:: AIM OF THE TASK ::
Here is the task for the records below: repeat exactly the lines from the one with "[Solarserver] (320, 41)" to the one with "Datenschutzerklärung (875, 1938)", both included, and nothing else.

:: Stored items ::
=======
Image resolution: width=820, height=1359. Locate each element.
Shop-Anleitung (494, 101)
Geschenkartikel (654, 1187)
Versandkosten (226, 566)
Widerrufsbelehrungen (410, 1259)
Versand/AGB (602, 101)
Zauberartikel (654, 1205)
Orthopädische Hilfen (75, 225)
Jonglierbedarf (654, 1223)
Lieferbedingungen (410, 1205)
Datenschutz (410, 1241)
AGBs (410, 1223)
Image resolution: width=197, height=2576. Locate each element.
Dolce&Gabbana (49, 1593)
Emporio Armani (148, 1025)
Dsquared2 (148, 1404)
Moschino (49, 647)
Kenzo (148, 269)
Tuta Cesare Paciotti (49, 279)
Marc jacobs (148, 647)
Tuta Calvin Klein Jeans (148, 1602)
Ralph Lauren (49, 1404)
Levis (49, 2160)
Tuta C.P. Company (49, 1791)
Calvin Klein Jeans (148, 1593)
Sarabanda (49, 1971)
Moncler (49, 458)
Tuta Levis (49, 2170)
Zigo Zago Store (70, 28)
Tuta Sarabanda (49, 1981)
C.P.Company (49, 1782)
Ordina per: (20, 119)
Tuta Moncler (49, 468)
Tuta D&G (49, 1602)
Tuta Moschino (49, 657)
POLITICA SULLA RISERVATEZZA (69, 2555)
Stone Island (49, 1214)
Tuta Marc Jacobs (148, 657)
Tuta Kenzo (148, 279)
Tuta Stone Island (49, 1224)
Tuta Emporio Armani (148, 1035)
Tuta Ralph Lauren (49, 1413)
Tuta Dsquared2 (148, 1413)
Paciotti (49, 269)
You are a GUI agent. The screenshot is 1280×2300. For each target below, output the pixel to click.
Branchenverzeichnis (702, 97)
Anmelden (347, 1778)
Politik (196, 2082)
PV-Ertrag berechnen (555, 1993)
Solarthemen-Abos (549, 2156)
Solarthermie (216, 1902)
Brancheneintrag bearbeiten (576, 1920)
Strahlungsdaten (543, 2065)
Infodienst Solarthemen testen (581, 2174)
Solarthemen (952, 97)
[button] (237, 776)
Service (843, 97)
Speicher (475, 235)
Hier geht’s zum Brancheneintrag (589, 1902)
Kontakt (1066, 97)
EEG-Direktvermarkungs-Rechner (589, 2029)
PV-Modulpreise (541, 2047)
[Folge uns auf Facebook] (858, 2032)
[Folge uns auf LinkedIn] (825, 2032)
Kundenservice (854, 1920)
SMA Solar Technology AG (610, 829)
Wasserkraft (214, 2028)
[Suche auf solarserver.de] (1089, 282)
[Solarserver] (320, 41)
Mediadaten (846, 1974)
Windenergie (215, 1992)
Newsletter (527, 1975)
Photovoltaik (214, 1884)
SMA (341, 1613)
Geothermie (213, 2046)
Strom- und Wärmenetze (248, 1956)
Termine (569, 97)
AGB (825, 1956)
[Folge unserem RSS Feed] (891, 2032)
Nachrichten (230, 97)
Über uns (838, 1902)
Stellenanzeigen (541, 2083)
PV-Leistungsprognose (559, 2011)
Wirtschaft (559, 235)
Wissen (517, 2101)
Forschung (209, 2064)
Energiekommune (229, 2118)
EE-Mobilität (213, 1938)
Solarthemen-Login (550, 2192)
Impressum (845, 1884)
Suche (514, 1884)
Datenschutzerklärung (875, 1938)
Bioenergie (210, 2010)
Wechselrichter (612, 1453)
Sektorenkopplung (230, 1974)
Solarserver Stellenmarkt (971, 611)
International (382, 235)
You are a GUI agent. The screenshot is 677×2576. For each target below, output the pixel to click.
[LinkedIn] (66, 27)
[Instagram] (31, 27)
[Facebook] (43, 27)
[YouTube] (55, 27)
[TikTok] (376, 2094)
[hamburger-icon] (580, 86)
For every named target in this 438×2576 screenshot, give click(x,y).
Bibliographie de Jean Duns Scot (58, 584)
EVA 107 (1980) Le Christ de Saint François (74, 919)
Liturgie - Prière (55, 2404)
=======
:: EXERCISE OUTPUT ::
[Solarserver] (320, 41)
Mediadaten (846, 1974)
Windenergie (215, 1992)
Newsletter (527, 1975)
Photovoltaik (214, 1884)
SMA (341, 1613)
Geothermie (213, 2046)
Strom- und Wärmenetze (248, 1956)
Termine (569, 97)
AGB (825, 1956)
[Folge unserem RSS Feed] (891, 2032)
Nachrichten (230, 97)
Über uns (838, 1902)
Stellenanzeigen (541, 2083)
PV-Leistungsprognose (559, 2011)
Wirtschaft (559, 235)
Wissen (517, 2101)
Forschung (209, 2064)
Energiekommune (229, 2118)
EE-Mobilität (213, 1938)
Solarthemen-Login (550, 2192)
Impressum (845, 1884)
Suche (514, 1884)
Datenschutzerklärung (875, 1938)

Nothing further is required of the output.